Passion week begins; Who do you say Jesus is?
Palm Sunday begins the week known as Passion week. It’s a week filled with triumph, tragedy and the greatest victory known in history.
The Jews of Jesus’ day were looking for someone to save them from the oppressive rule of the Roman Empire. Many thought Jesus was that man after witnessing the miracles he performed, but Jesus had come to bring salvation of another kind, and they could not grasp the significance.
We’re not far removed from the Jews of Jesus’ day. We know Jesus is an actual historical figure, but many still do not grasp the significance of what he came to accomplish.
C.S. Lewis, in “Mere Christianity,” sums it up well,
I’m trying here to prevent anyone saying the really foolish thing that people often say about Him: I’m ready to accept Jesus as a great moral teacher, but I don’t accept his claim to be God. That is the one thing we must not say. A man who was merely a man and said the sort of things Jesus said would not be a great moral teacher. He would either be a lunatic — on the level with the man who says he is a poached egg — or else he would be the Devil of Hell. You must make your choice. Either this man was, and is, the Son of God, or else a madman or something worse. You can shut him up for a fool, you can spit at him and kill him as a demon or you can fall at his feet and call him Lord and God, but let us not come with any patronizing nonsense about his being a great human teacher. He has not left that open to us. He did not intend to.

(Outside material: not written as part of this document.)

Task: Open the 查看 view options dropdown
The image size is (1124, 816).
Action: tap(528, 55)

Why did he weep after all the Hosanna's! the praise and the shouts? The crowds came in droves lining the road, craning their necks to see the king coming, riding on a donkey. Here comes our king! Have you heard what he can do? The lame can walk! The blind see! And even the dead live again! Come see this man Jesus! He will save us from our oppressors! Come see his miracles! But he wept for the hearts of the people, He knew how soon their fickle praise
would turn into jeers and mocking scorn. When they didn’t get what they expected, a king to save them from their momentary trouble, their idea of a saviour too small. They didn’t understand the significance of who He was, that by week’s end salvation’s work would be finished, once for all.